Indirect Infringement

  • While not pleaded as a separate count, the complaint alleges facts that may support a claim for induced infringement. It provides a screenshot of Defendant’s website that includes explicit, step-by-step instructions for users on how to "save" content for offline viewing, which allegedly causes users to directly infringe the patented method. (Compl. p. 4).

Willful Infringement

  • The complaint alleges that Defendant has knowledge of the ’221 Patent "at least as of the service of the present complaint." (Compl. ¶14). This allegation, if proven, could only support a finding of post-suit willful infringement. The complaint does not allege any facts to support pre-suit knowledge.

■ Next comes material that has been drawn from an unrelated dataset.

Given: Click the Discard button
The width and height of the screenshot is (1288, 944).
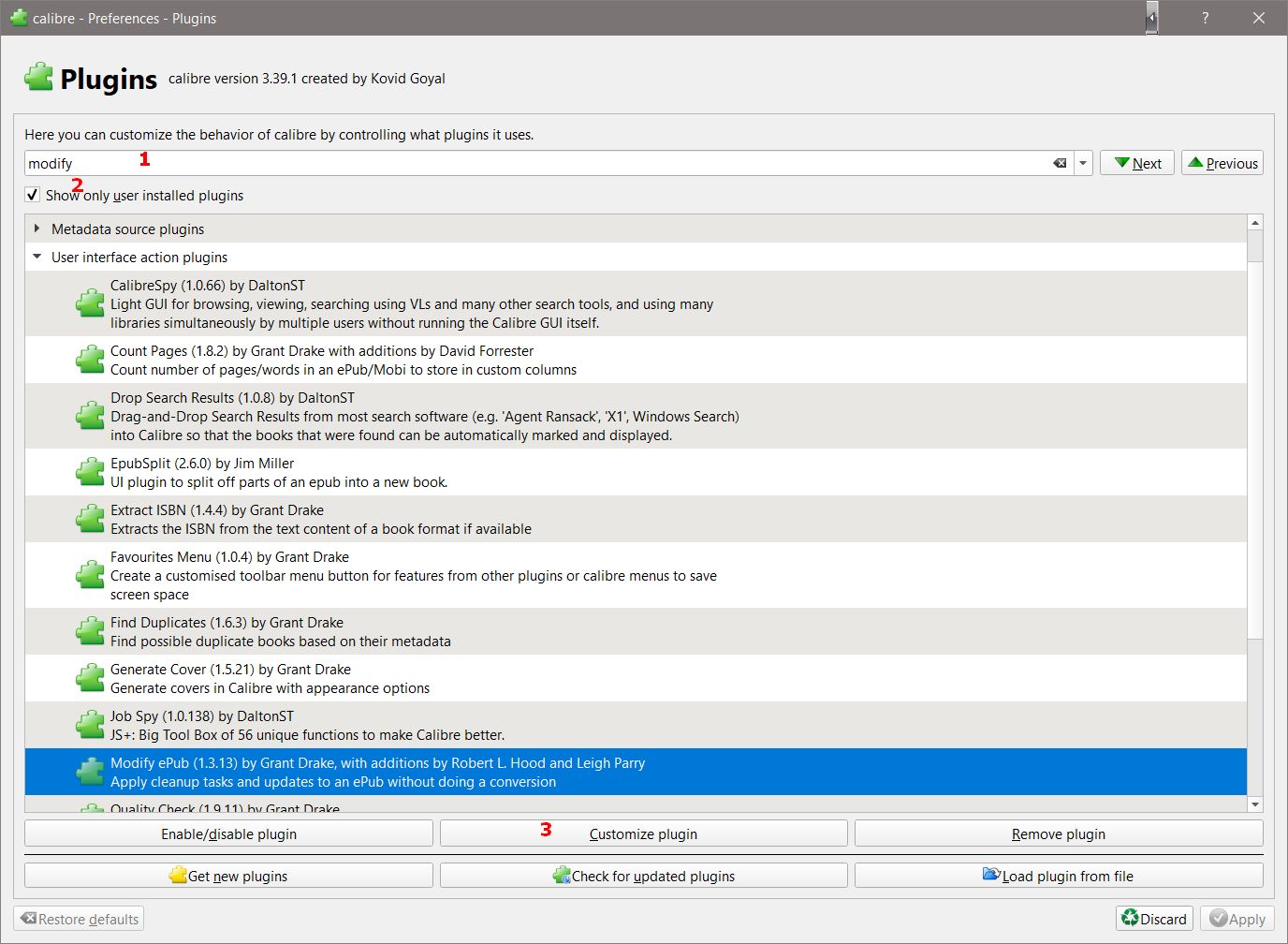Looking at the screenshot, I should pyautogui.click(x=1154, y=919).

VII. Analyst’s Conclusion: Key Questions for the Case

  • A core issue will be one of definitional scope: Does the term "storage request message", as defined by the patent, cover a request to save an already-hosted file for local offline viewing, or is it limited to a request for the service to acquire and store new content on its own servers on the user's behalf?
  • A key evidentiary question will be one of technical operation: Does the CuriosityStream platform, when a user clicks "SAVE," actually perform the patent’s claimed step of first "determining whether the requested media content is available for storage" as a discrete server-side check on the content's existence and characteristics, or does it simply execute a command to cache a known-available file to the user's local device?
  • The case will also likely examine the functional distinction between the accused system and the patented method. The resolution may depend on whether the accused platform's architecture for handling "offline viewing" is fundamentally different from the patent's bifurcated "storage request" vs. "content request" logic, or merely an implementation of it.